It’s never too early to get in to the property market and for many first home buyers, an investment property is now their first purchase.

We are seeing an increasing trend of first time buyers foregoing owner occupation and instead buying an investment property. They see it as a good way to get a foothold in the market and it often also involves shared ownership between siblings and other family members.

For many, the decision is made as a “forced” savings strategy. For others it’s because of affordability issues. They can’t afford their ideal location or housing style of their first dream home and they also don’t have the ability to meet ongoing repayments on their current incomes.

Building wealth through property is as old as the ages and remains one of the most popular investments in Australia.

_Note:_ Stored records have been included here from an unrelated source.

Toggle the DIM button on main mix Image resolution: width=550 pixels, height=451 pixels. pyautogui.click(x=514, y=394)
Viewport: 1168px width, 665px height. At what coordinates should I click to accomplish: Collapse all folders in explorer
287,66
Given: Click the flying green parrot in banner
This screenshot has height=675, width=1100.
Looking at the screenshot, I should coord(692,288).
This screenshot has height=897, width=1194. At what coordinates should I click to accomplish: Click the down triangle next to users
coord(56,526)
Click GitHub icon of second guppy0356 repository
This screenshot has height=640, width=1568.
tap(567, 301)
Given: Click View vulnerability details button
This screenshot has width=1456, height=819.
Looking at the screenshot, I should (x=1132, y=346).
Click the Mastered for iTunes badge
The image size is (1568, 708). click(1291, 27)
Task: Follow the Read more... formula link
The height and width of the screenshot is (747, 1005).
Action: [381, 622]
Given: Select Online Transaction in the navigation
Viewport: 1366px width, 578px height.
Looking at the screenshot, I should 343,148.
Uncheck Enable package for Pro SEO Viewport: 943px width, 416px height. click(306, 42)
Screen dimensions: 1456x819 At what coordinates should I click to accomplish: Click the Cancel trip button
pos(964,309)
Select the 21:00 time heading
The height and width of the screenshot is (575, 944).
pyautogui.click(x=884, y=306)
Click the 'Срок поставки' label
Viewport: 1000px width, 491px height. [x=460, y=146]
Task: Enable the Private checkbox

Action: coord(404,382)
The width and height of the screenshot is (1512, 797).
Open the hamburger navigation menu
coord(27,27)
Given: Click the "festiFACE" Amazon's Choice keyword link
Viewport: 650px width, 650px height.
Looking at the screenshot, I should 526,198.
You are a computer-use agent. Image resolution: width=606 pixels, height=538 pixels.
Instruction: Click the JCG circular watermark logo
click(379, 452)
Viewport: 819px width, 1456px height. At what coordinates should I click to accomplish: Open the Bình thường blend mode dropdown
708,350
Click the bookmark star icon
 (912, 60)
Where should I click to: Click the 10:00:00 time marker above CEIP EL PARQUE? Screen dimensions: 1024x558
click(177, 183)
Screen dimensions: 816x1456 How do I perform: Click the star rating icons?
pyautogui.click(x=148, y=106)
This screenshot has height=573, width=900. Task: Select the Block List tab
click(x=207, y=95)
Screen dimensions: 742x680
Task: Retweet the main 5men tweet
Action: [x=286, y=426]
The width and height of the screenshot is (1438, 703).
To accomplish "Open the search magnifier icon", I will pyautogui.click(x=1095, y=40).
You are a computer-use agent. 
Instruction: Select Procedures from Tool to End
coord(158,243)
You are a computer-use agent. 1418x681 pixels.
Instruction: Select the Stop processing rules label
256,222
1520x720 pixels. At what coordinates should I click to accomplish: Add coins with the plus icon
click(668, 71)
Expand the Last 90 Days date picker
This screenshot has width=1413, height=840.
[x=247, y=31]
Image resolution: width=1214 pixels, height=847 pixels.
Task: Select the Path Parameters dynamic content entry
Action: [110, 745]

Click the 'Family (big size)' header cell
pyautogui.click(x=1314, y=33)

However, caution is required, especially for first time buyers.

Like any good investment, cheapest is not necessarily best and that definitely applies to property.

Without wanting to dampen the enthusiasm of these young buyers, it’s important they realise capital growth is dependent on future demand – for both the location and the type of housing they purchase.

In most cases the property will also be negatively geared so their entire wealth strategy will be based on the eventual sale price, which means it’s important to choose an area with a strong and proven demand for the type of property they purchase. For many of these buyers, they may also have a limited time frame in mind – such as five or ten years – before they might plan to liquidate and buy their own home. This also makes the initial selection a crucial factor.